Vues d’ici, conçu avec Fani Marceau (Naïve, 2007 / Hélium 2018)
Destiné aux tout-petits, ce leporello a été pensé comme un livre-paravent à déployer autour de bébé. Du désert à la banquise, en passant par la lande, l’océan ou la savane: les jeunes yeux seront captivés par ces fabuleux paysages autour du monde que Joëlle Jolivet a mis bout à bout sans aucune rupture. Le carton utilisé (brillant d’un côté et mat de l’autre) permet une astucieuse opposition entre le jour et la nuit. «Je suis très contente d’avoir trouvé une idée pour utiliser le recto-verso du leporello de manière cohérente», confie l’illustratrice qui, 17 ans après la première édition de l’ouvrage, se souvient encore de tous les tâtonnements pour arriver au résultat final.
Le corps humain (Les Grandes Personnes 2021)

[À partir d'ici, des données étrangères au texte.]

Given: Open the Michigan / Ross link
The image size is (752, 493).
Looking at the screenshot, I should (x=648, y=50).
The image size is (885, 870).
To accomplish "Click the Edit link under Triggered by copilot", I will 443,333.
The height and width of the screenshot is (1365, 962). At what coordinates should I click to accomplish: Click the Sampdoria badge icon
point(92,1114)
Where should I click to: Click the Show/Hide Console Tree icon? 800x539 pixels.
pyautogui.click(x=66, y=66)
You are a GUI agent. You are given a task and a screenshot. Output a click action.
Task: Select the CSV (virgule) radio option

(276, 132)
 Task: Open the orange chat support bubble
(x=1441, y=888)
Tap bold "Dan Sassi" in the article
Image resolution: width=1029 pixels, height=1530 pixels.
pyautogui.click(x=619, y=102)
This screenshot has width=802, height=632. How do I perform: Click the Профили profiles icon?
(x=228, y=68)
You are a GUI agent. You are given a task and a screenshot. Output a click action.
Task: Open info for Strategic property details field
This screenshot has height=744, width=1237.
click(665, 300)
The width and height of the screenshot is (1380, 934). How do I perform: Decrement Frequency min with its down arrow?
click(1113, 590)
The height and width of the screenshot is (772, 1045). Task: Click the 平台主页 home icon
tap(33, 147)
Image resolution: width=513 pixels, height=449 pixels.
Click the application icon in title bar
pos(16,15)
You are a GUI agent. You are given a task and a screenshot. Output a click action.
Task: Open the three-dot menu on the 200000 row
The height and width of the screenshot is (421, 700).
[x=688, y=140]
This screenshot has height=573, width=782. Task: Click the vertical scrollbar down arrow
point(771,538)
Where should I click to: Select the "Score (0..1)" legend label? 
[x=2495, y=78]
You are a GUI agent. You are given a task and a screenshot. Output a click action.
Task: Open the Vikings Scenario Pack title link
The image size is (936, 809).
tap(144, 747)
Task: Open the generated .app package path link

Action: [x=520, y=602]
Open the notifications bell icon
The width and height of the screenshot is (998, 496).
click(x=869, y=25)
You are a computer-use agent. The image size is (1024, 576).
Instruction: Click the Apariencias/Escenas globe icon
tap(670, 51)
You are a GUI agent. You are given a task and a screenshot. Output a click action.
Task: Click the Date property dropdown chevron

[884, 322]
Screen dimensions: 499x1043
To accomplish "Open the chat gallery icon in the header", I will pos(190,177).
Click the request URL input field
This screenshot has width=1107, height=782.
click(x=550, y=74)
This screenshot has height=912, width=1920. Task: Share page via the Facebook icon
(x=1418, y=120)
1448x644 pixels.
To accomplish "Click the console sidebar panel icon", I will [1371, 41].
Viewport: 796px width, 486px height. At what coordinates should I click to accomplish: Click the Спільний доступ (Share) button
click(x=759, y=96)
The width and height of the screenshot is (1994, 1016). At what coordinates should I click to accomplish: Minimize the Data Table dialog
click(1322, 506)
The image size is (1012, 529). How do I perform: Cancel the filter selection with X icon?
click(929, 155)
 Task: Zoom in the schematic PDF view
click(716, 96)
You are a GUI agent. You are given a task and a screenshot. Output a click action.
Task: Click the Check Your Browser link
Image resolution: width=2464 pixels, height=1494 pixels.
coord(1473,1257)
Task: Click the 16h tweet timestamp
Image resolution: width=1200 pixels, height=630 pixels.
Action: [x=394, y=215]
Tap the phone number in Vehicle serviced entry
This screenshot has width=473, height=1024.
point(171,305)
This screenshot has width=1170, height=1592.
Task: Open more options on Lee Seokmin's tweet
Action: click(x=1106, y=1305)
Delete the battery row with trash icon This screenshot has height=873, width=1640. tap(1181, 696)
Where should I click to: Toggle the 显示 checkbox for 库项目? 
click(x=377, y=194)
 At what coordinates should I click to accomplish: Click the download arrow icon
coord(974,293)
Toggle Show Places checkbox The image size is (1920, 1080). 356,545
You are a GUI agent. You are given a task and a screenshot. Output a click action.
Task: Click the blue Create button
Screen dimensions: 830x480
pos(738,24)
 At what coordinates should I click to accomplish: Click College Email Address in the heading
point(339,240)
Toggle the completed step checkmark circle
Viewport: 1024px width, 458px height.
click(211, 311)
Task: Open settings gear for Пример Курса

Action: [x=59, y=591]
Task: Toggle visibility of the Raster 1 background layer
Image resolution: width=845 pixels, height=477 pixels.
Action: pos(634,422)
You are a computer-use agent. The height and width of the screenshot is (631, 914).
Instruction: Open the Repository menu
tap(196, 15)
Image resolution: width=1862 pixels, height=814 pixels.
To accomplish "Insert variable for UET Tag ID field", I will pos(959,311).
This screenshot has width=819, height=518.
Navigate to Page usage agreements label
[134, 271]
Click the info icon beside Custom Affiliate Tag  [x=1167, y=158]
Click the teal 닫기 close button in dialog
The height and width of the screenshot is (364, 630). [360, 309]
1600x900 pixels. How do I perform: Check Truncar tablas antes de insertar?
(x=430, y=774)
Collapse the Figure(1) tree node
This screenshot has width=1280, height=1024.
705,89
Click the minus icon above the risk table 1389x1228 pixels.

Tout, tout, tout, vous saurez tout sur le corps humain grâce à cet album documentaire. L’ingénieux système de rabats permet une exploration couche par couche, de la tête aux pieds. Pour concevoir cet ouvrage, Joëlle Jolivet a puisé dans ses souvenirs d’enfance: «Les planches anatomiques avec flaps, c’est quelque chose que j’ai découvert dans le Larousse médical de mes grands-parents que je regardais pour me faire peur les mercredis après-midi. De tels livres, on n’en trouve plus aujourd’hui!». Loin d’être effrayant, l’ouvrage de l’illustratrice permet aux lecteur·rice·s (jeunes ou moins jeunes) de mieux appréhender la composition et le fonctionnement si complexes de notre corps.
[1] Avant de fonder sa maison d’édition, Brigitte Morel a été éditrice pour le Seuil Jeunesse (c’est là qu’elle a rencontré Joëlle Jolivet) et pour Panama.
[2] Sophie Giraud a fait ses armes chez Albin Michel Jeunesse et Naïve, puis a créé les éditions Hélium.
[3] Le livre est d’abord paru chez Naïve en 2007.
[4] La première édition de Costumes est parue chez Panama en 2007.